The problem:
Where the word "will" appears in a line below, copy the whole line.

Records for the exercise:
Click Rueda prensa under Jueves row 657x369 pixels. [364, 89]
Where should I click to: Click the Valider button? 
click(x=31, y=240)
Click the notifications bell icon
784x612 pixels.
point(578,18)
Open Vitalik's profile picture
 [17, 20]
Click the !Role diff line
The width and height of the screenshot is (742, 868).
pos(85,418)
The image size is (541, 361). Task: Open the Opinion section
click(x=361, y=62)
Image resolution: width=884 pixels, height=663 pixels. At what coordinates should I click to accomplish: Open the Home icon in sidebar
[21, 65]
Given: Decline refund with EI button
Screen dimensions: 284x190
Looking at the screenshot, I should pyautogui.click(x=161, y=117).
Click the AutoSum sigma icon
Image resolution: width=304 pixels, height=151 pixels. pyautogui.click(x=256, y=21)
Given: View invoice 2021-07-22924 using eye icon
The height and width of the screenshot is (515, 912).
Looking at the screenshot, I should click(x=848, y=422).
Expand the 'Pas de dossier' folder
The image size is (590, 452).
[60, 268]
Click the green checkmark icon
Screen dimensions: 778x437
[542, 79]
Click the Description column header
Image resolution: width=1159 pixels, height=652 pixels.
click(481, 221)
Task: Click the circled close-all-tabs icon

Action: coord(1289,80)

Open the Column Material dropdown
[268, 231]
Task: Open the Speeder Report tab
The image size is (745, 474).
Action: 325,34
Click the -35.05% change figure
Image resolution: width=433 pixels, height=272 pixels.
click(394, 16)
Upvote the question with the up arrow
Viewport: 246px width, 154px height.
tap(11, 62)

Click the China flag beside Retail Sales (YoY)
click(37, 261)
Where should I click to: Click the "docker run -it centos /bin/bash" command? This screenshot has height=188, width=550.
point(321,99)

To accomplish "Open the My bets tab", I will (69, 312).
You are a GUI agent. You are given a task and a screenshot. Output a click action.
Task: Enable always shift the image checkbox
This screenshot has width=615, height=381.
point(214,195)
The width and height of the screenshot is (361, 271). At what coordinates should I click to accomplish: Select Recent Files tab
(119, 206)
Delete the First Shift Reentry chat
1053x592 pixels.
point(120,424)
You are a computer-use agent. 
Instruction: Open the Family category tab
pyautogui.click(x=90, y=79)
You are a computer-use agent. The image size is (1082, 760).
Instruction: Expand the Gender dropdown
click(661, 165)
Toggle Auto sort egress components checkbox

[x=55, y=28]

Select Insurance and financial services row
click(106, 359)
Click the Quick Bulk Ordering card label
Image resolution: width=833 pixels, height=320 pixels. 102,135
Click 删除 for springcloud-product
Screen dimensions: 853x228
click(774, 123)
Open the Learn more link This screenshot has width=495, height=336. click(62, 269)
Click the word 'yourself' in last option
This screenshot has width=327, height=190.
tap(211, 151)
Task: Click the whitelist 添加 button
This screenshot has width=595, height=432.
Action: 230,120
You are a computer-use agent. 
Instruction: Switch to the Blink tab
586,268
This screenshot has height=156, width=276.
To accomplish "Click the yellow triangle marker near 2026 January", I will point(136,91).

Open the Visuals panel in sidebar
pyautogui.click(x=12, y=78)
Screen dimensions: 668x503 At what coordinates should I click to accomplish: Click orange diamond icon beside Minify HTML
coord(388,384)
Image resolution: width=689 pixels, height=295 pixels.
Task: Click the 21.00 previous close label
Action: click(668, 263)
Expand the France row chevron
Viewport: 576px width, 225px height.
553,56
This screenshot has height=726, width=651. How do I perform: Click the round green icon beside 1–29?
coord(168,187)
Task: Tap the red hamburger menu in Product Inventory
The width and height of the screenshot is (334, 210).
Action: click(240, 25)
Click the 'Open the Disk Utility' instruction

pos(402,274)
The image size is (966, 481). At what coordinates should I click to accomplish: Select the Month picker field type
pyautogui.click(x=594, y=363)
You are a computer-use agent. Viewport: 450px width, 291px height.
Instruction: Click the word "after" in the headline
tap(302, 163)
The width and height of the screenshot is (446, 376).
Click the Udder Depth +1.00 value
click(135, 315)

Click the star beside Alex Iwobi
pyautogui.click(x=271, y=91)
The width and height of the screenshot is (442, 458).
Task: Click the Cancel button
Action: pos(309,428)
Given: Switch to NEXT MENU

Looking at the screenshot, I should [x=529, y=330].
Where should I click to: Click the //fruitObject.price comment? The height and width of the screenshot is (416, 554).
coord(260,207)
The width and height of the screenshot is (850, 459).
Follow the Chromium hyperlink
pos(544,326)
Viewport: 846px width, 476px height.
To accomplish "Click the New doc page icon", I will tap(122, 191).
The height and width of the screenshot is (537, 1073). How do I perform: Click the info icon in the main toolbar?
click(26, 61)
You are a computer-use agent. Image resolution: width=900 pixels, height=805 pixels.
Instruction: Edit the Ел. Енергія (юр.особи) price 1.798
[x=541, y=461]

Response:
To accomplish "Open the My bets tab", I will (69, 312).
To accomplish "Click the yellow triangle marker near 2026 January", I will point(136,91).
To accomplish "Click the New doc page icon", I will tap(122, 191).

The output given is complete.